Atom has 15 acquisitions people travelling from fest to fest with a mission to watch everything - about 30,000 short films in the past twelve months. But the only thing you can say for sure about what makes a film worthwhile for Internet distribution is that it has to be fairly off-beat and unobtainable elsewhere. 'Anything ubiquitous isn't interesting to us, if people can get the same thing on TV then they won't watch it on the web', says Michael Comish, Managing Director of Atom Films in London.

The various short film programmes at Sundance turned up some ideal web fodder, such as Rolf Gibbs' G (1999), a one-shot, four-minute painterly masterpiece based on the idea of placing a camera in the nose cone of a bomb, chucking it out of an aeroplane from 30,000 feet and filming the freefall. Four minutes is the time it takes to hit the ground, but by then the earth has dissolved and reformed, amazingly, inside the frame.

Johnathan Bekemeier's Titler (1999) has an Adolf Hitler character, played by Gregory Roman in a nifty bias-cut dress, belting out acapella show tunes in a bombed-out, Berlin-style location. Michael Horowitz and Gareth Smith's This Guy is Falling (1999), meanwhile, utilises painted sets and computer generated effects that make for a trippy, next generation German Expressionist feel.

Shorts and experimental video pieces are pretty much where the market is now, even if some companies want to go for longer works, 'between five and 15 minutes is the sweet spot' says Michael Comish. Downloading a full feature of 800 mb, even on an office connection, is going to take a hell of a long time; but if you're ready to do it and you've got a computer fast enough to decompress it, then you can grab the word-of-mouth hit of the festival - Miguel Arteta's extraordinary Chuck and Buck (1999) a gay stalker movie shot on digital video about two former boyhood friends - from Julia O'Sullivan's filmsonsale.com.

Floyd Webb, President of Itutu Networks in Chicago thinks the Internet distribution of lower budget digital film is going to cut through a whole layer of Hollywood prejudice that prevents interesting stuff making it to an audience. 'Its all about what we want to see - ethnicity doesn't have to play down quality, but 26-year old Californian studio execs think it does. You can make a science fiction movie starring black people and they say "black people don't like science fiction" - you have to listen to this shit.' Itutu just completed a 10-minute trailer for a movie with Sundance veteran Julie Dash, which, says Webb, is about 'black people and cryptography'.

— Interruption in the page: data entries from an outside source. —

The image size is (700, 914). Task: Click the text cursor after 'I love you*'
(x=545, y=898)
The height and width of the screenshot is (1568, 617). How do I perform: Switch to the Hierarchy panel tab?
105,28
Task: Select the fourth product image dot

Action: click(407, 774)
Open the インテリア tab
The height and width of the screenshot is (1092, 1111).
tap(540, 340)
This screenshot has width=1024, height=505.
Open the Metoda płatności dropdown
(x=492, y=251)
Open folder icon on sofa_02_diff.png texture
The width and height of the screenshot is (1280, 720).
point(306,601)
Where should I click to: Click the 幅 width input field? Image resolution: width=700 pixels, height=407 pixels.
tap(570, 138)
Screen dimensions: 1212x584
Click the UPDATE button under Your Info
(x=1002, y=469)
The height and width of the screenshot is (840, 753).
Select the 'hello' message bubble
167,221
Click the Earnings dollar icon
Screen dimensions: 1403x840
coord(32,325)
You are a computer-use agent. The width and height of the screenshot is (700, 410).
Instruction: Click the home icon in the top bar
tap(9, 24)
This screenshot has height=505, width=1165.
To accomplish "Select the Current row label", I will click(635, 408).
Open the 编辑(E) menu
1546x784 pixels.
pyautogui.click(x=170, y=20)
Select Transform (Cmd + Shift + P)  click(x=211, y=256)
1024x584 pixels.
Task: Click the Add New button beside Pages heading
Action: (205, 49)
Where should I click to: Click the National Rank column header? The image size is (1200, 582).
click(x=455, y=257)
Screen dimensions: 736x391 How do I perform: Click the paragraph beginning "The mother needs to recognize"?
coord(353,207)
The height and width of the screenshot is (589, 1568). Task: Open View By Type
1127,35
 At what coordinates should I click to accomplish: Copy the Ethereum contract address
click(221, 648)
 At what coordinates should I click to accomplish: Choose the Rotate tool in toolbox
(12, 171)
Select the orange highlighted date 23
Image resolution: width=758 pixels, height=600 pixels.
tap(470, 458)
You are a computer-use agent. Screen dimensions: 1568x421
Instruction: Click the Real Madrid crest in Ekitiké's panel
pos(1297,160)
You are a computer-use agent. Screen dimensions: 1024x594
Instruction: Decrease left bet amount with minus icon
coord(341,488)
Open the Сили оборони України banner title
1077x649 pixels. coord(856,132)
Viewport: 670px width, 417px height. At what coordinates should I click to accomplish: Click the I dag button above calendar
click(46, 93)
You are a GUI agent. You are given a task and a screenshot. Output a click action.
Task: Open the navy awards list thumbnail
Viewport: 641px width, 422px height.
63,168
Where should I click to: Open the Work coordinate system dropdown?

So far, no one's really sure how the economics of the whole Internet film business really stack up, but they do know that Internet users aren't the same customers who trip to art house cinemas or down to their local Blockbuster. 'The web crowd doesn't buy tickets to indie films', says Blair Witch Project director Ed Sanchez, 'maybe they'll rent a video if a friend recommends it'.

The Blair Witchers argue that filmmakers who are thinking about selling their work via some sort of pay-per-view deal are missing the point: 'We don't have any projects that we're planning to distribute online now. PPV is interesting but it's not utilising the web to its full potential.' What they plan to do is create an Internet hype that will drive people to buy movie tickets - 'You can lie to people as long as its entertaining and if the content has done its job then people will put down their $7.50 to see the film', claims Sanchez. That didn't stop a few filmmakers chasing their success at Tromadance, one of the dissident off-Sundance fests. The Watts Bitch Project was fairly high on most people's must-see list.

By contrast Atom Films also sells the short films uploaded to the site to 15 airlines and 30 TV stations. The filmmakers get royalty cheques based on the number of viewers and the level of advertising on the site, and a couple of them have been getting six-figure cheques for their work.

All of this makes you wonder why art world video makers haven't caught on yet. 'We certainly looked at the Turner Prize stuff', says Michael Comish, 'but with the money on offer, so far its been the artists who are reluctant to jump'.